La clave , el entendimiento, está entre usted y él. Y él está
probablemente lejos, en el borde mismo de la línea equinoccial, en
otras altitudes, a cinco mil metros sobre el nivel del bien, sobre el
nivel del mal. Allá en el Valle de los Chillos, que para los indios,
en quechua, significa el Valle de los Dioses. Escondido en un bunker
Artieda pinta a la sombra de pacíficos álamos y milenarios sauces. Se
llega a su estudio con el paso aletargado por el soroche.
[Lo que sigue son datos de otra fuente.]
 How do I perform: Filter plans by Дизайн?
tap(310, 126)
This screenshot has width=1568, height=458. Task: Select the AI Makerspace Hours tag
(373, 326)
Un camino empinado, recortado y estrecho se sigue bajo la lluvia
fresca. Se sube al taller como quien sube a un templo ancestral. Las
paredes blanquísimas y en el alto techo enormes claraboyas de luz que
transforman la lluvia de la tarde en cristales de luna . Allí la obra
le golpeará de nuevo con intensidad. A pesar del frío y de la altura
siente usted el bullir de las calderas. La obra de Jorge Artieda se
cuece sin prisa. Usted advierte que ocurre una alquimia transformadora
en el trasfondo. Como en los lugares sagrados, el tiempo deja de
existir en el taller de Artieda.
Una vez que ha aceptado usted con unción y reverencia las cláusulas
rituales, no declinará el haber sucumbido a las tentaciones
preliminares de Artieda: una mancha blanca que irrumpe iridiscente, un
círculo fulgurante, una señal de alerta. Porque gracias a ellas
descubrirá que esta obra no se trata de una simple estratagema ni de
un ligero artificio de atracción visual. Usted percibirá que detrás
del aparente bombardeo visual subyace no solo una sólida estructura
compositiva, matemática y a veces algebraica, sino que hay en estas
pinturas un armazón estricto, un andamiaje en el que cada elemento
responde a un orden cuidadosamente prescrito; y se asombrará de que
more en ellas, palpitante, vital la confluencia dos mundos. La
confluencia a veces chocante, de dos mundos poderosos.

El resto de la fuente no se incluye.